The Organization of Petroleum Exporting Countries cut production by 1.93 million barrels a day to 22.69 million a day last month, according to the survey. That’s the lowest since May 1991, though membership changes since then affect the comparison.

The survey is based on information from officials, ship-tracking data and estimates from consultants including Rystad Energy A/S, Rapidan Energy Group, JBC Energy GmbH and Kpler SAS.

The intervention by Opec+, the coalition that spans the cartel plus outsiders such as Russia, has helped more than double benchmark Brent crude from the lows of April, when the virus outbreak is estimated to have taken out about a third of global demand. Prices were above $41 a barrel on Wednesday.

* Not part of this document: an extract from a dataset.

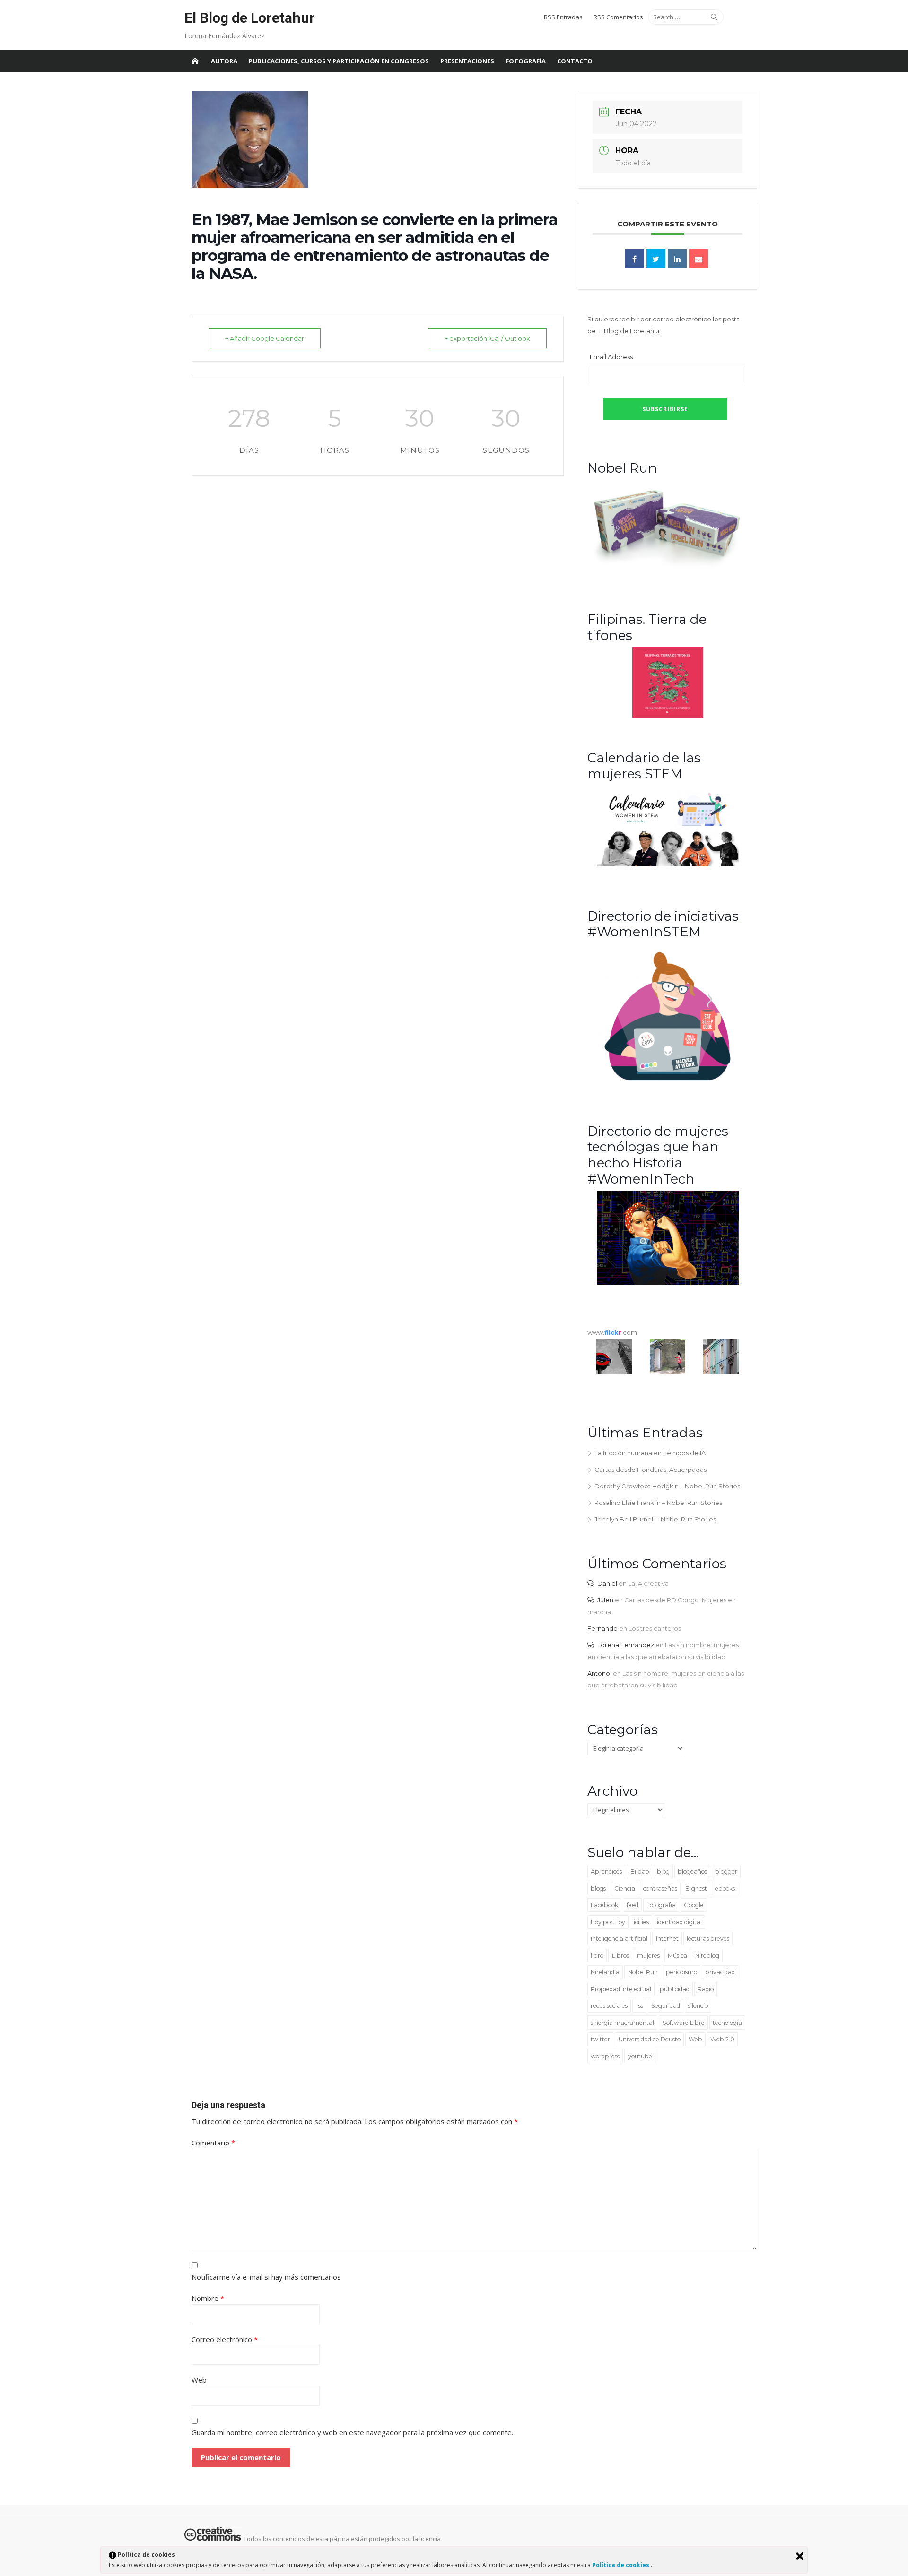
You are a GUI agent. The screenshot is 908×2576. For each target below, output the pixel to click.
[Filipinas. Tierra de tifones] (667, 715)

Yet the pullback in the group’s output to the lowest in almost three decades illustrates the scale of the sacrifice involved. Opec+ pledged 9.7 million barrels a day of cuts at a meeting in April -- about 10% of global supplies -- and some of its Middle East members then promised to voluntarily cut even deeper in June.

Saudi Arabia, the group’s biggest member, cut back by 1.13 million barrels a day to 7.53 million in June, fully implementing its additional voluntary reduction. Fellow Persian Gulf exporters Kuwait and the United Arab Emirates met their Opec-mandated targets, but fulfilled only a small part of the extra curbs.